(The problem)
Give back, word for word, the line that contains "At what coordinates" and every line that follows it in the data below.

(Data items)
====================
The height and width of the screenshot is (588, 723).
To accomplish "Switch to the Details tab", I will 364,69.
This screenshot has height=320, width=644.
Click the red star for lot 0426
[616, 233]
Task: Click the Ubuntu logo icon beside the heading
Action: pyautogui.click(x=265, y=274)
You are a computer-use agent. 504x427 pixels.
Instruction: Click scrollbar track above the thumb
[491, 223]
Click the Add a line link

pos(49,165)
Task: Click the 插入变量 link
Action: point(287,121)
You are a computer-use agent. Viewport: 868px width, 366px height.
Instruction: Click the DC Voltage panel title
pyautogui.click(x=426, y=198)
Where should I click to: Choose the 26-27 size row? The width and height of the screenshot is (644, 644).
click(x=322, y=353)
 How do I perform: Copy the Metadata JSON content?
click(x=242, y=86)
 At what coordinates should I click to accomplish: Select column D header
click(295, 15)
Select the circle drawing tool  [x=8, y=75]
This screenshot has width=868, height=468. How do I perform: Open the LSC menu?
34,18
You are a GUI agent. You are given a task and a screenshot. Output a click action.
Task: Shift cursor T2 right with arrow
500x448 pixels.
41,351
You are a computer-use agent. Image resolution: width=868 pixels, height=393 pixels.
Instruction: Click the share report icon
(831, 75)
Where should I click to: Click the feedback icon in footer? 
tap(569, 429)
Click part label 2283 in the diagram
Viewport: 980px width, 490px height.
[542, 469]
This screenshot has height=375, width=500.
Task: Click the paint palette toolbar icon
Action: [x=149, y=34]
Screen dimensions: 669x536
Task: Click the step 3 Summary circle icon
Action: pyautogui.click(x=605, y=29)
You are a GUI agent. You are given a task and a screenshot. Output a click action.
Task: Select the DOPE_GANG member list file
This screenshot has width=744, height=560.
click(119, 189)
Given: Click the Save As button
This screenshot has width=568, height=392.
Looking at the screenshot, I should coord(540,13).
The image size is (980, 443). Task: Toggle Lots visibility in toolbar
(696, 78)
====================
(Exercise response)
 At what coordinates should I click to accomplish: Select column D header
click(295, 15)
Select the circle drawing tool  [x=8, y=75]
This screenshot has width=868, height=468. How do I perform: Open the LSC menu?
34,18
You are a GUI agent. You are given a task and a screenshot. Output a click action.
Task: Shift cursor T2 right with arrow
500x448 pixels.
41,351
You are a computer-use agent. Image resolution: width=868 pixels, height=393 pixels.
Instruction: Click the share report icon
(831, 75)
Where should I click to: Click the feedback icon in footer? 
tap(569, 429)
Click part label 2283 in the diagram
Viewport: 980px width, 490px height.
[542, 469]
This screenshot has height=375, width=500.
Task: Click the paint palette toolbar icon
Action: [x=149, y=34]
Screen dimensions: 669x536
Task: Click the step 3 Summary circle icon
Action: pyautogui.click(x=605, y=29)
You are a GUI agent. You are given a task and a screenshot. Output a click action.
Task: Select the DOPE_GANG member list file
This screenshot has width=744, height=560.
click(119, 189)
Given: Click the Save As button
This screenshot has width=568, height=392.
Looking at the screenshot, I should coord(540,13).
The image size is (980, 443). Task: Toggle Lots visibility in toolbar
(696, 78)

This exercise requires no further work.